== Segment start ==

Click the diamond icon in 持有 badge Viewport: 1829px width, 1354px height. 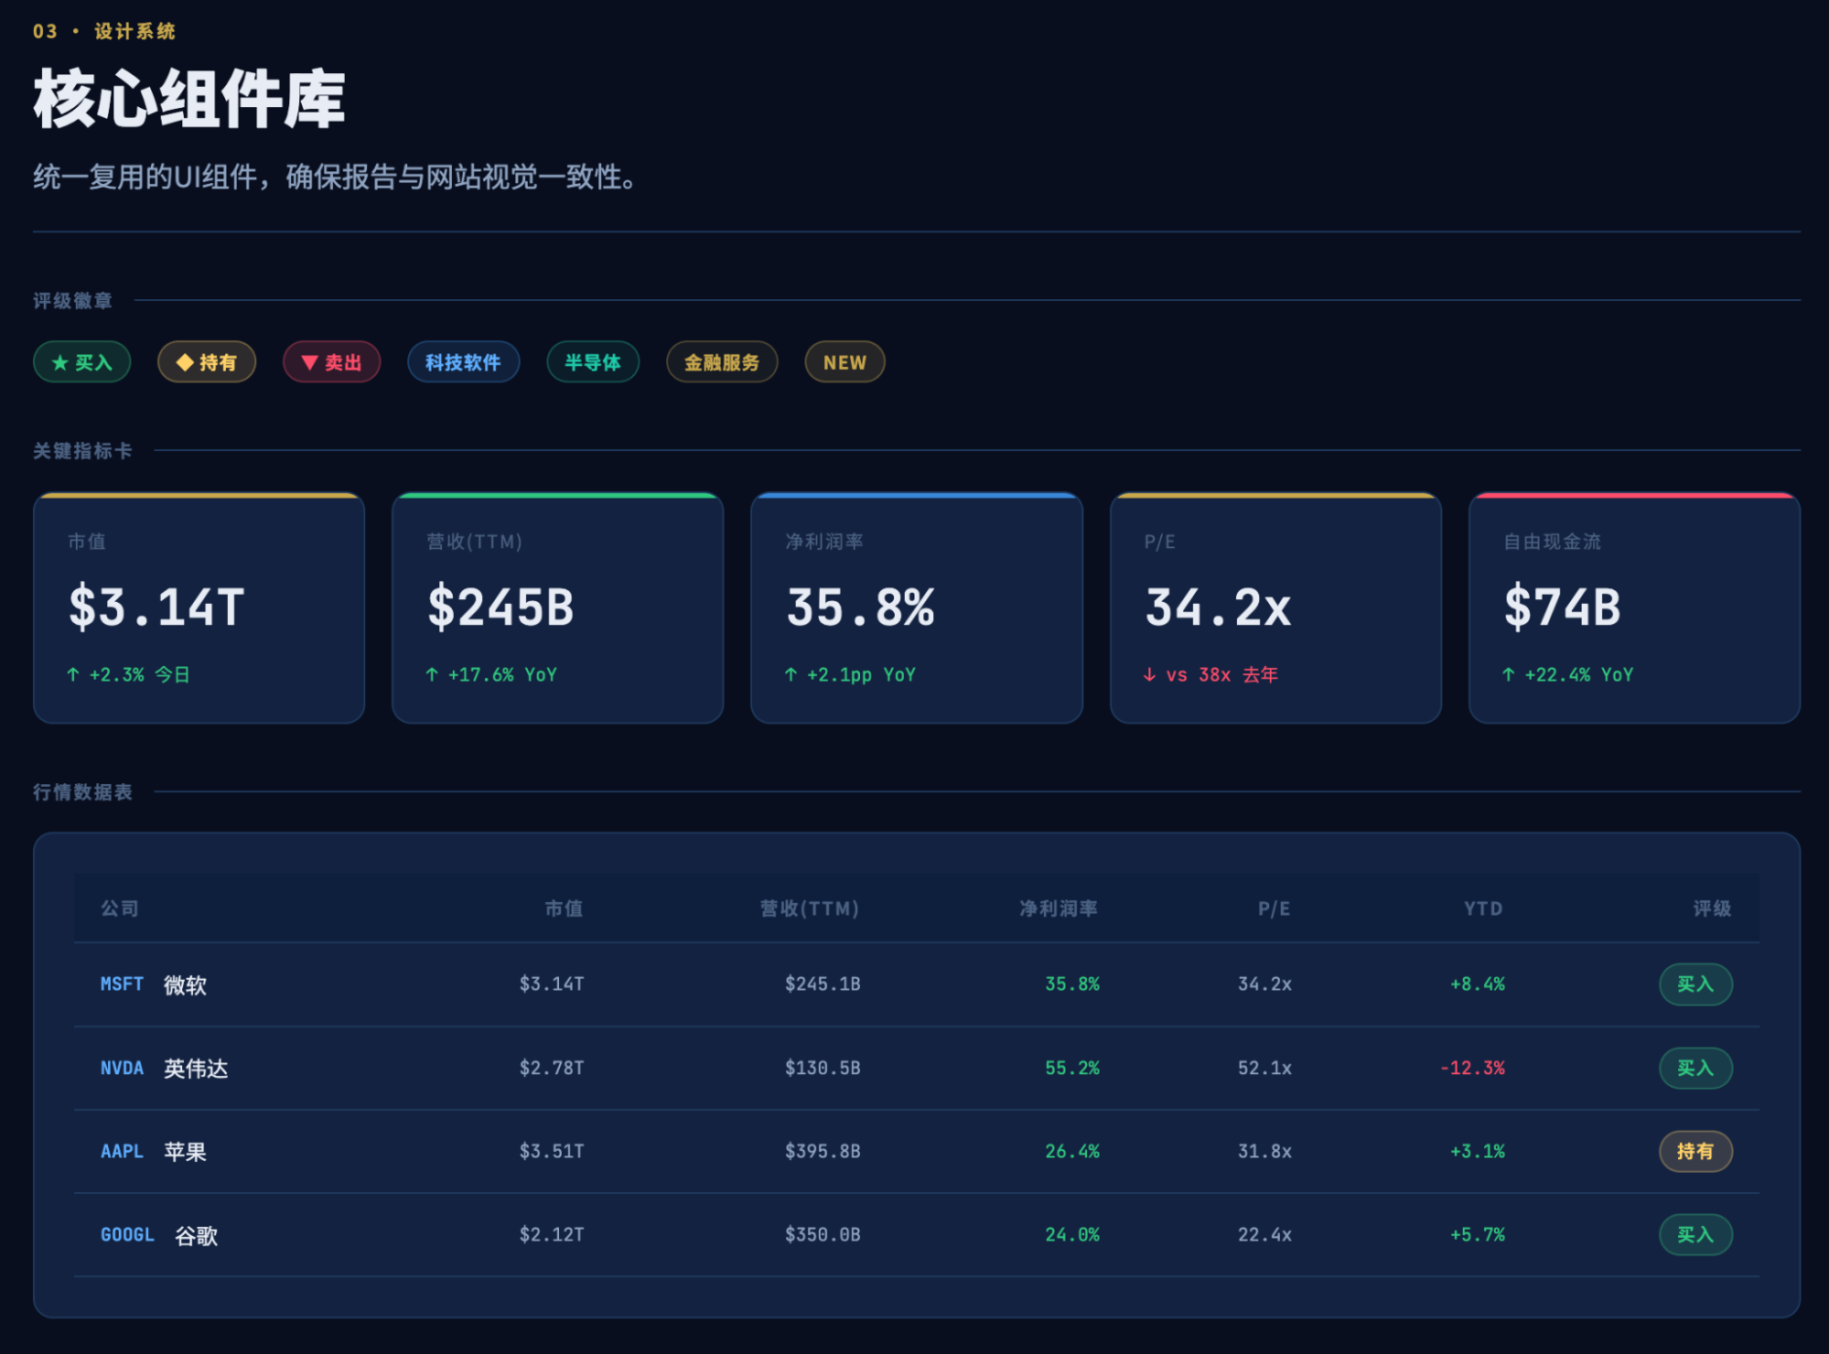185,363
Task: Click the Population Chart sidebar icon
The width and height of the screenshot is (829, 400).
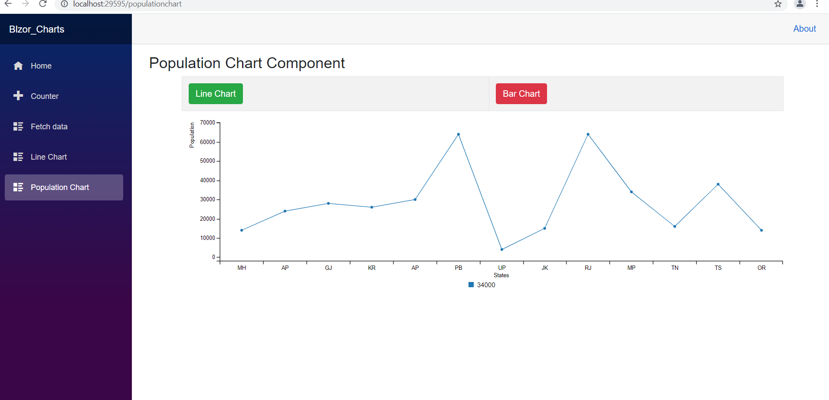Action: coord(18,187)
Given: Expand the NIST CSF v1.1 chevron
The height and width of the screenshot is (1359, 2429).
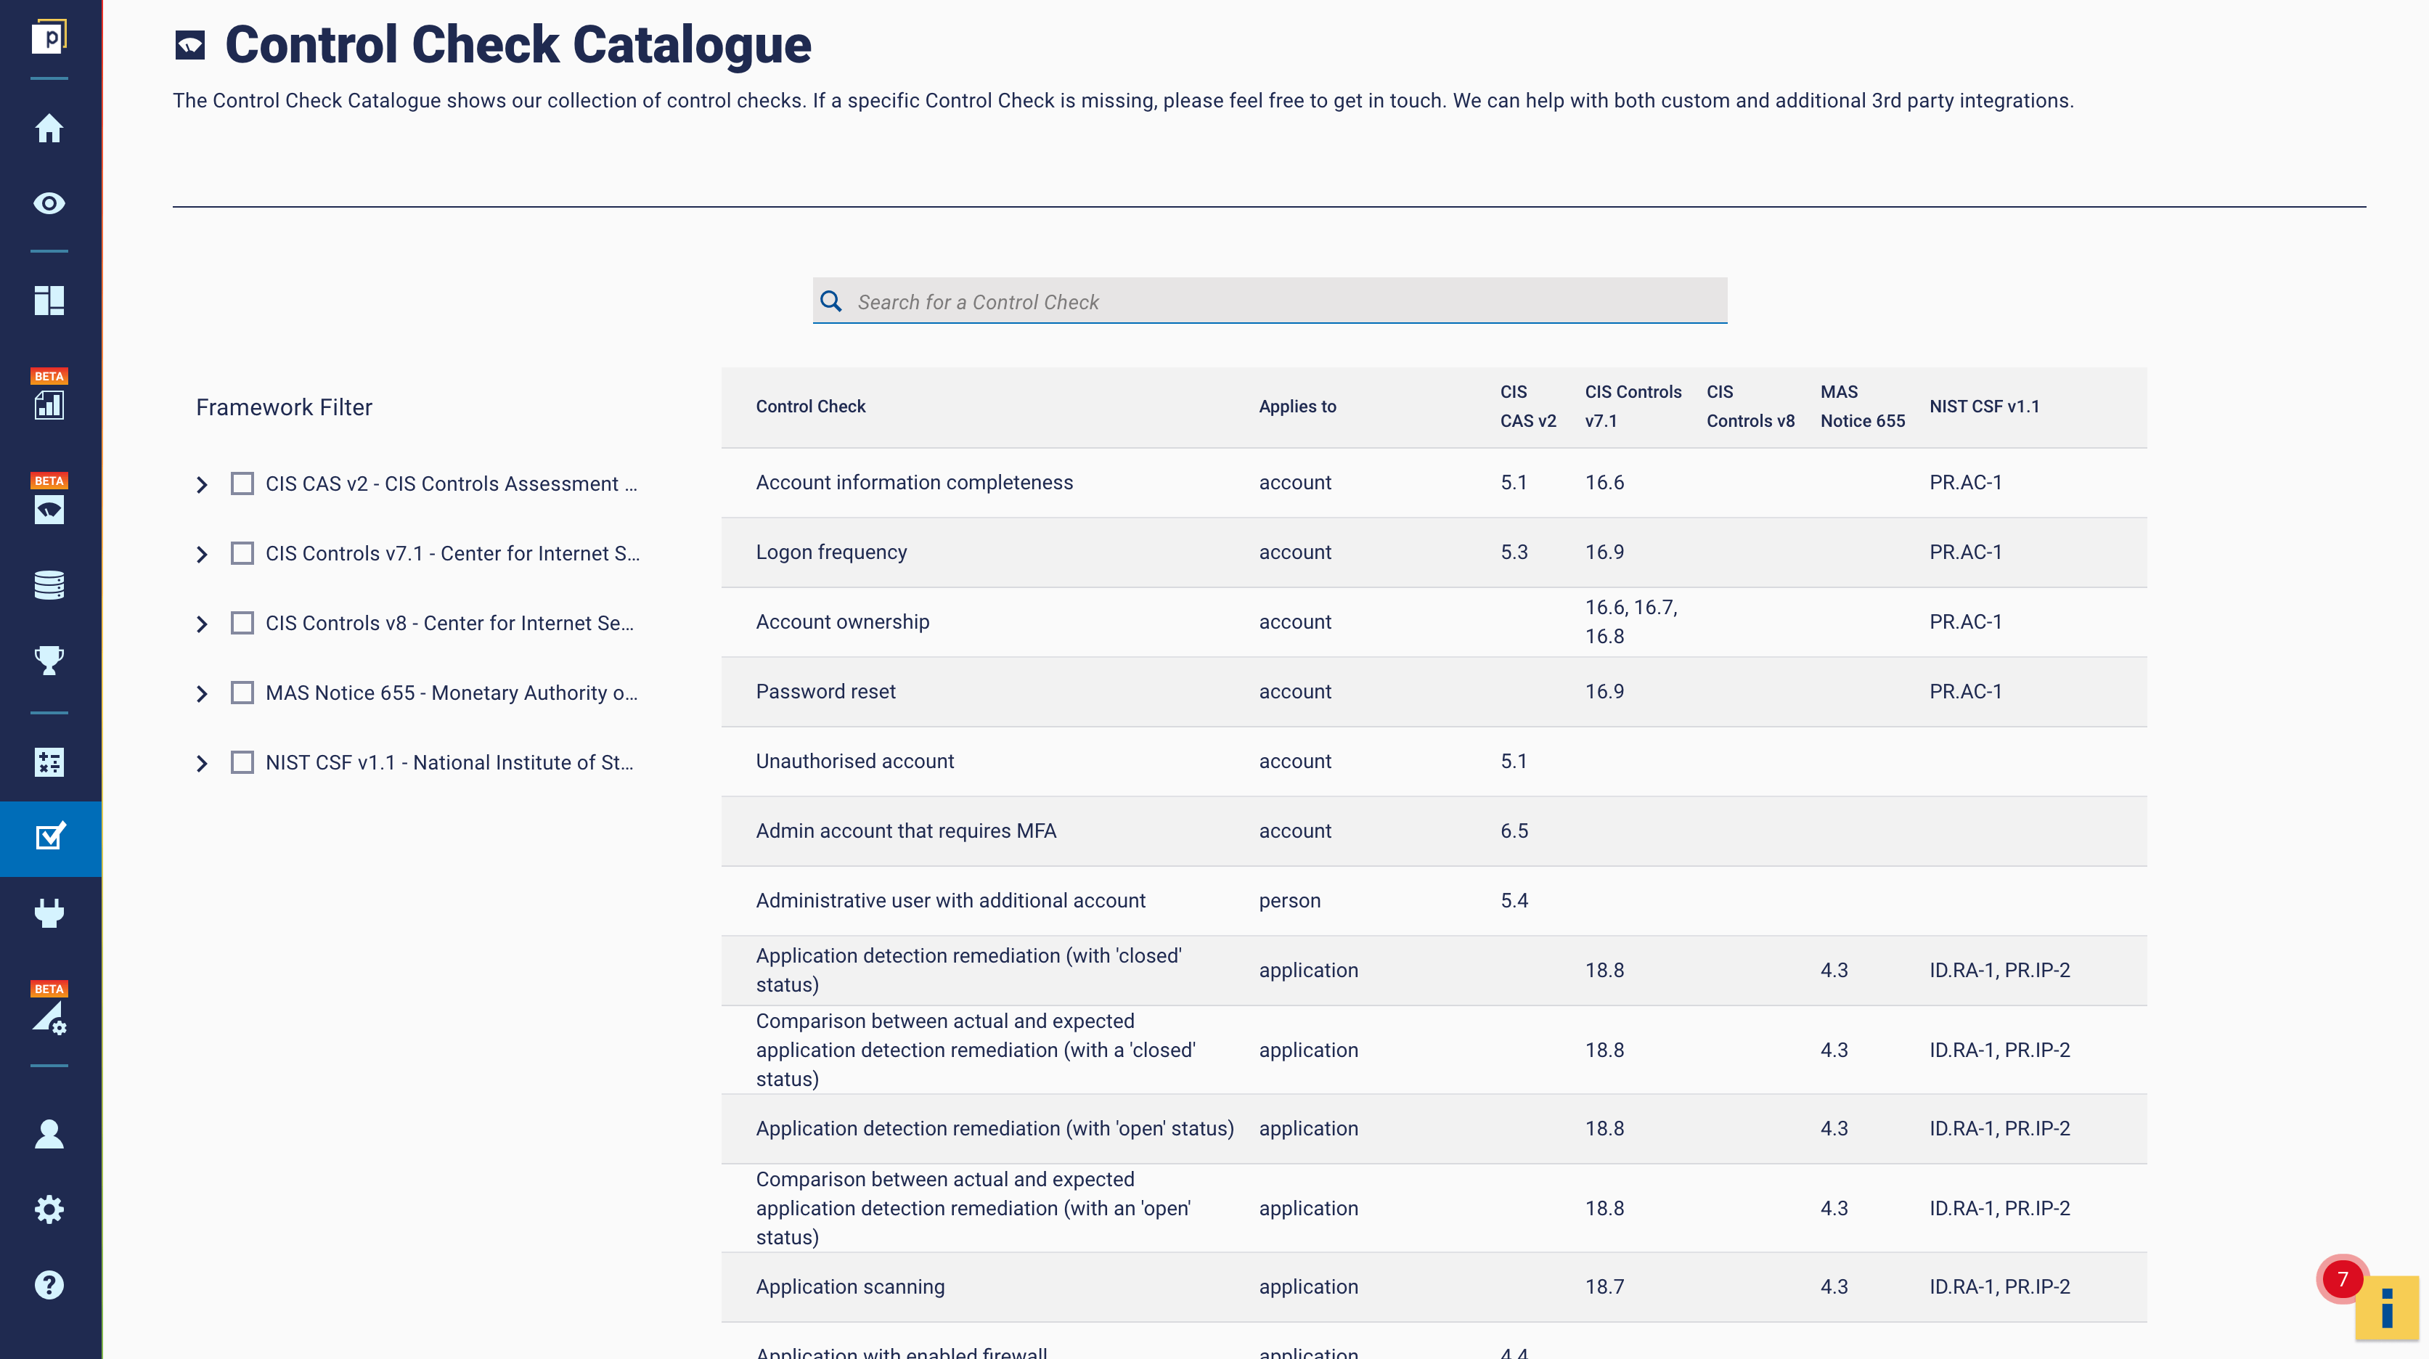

== Segment end ==

_Exercise requirements_. Please give again, word for word, the lines from the one containing "Task: Click the Population Chart sidebar icon" through the last line of the listing above, inclusive, and leave out pictures.

_Output of the task_.
Task: Click the Population Chart sidebar icon
The width and height of the screenshot is (829, 400).
Action: coord(18,187)
Given: Expand the NIST CSF v1.1 chevron
The height and width of the screenshot is (1359, 2429).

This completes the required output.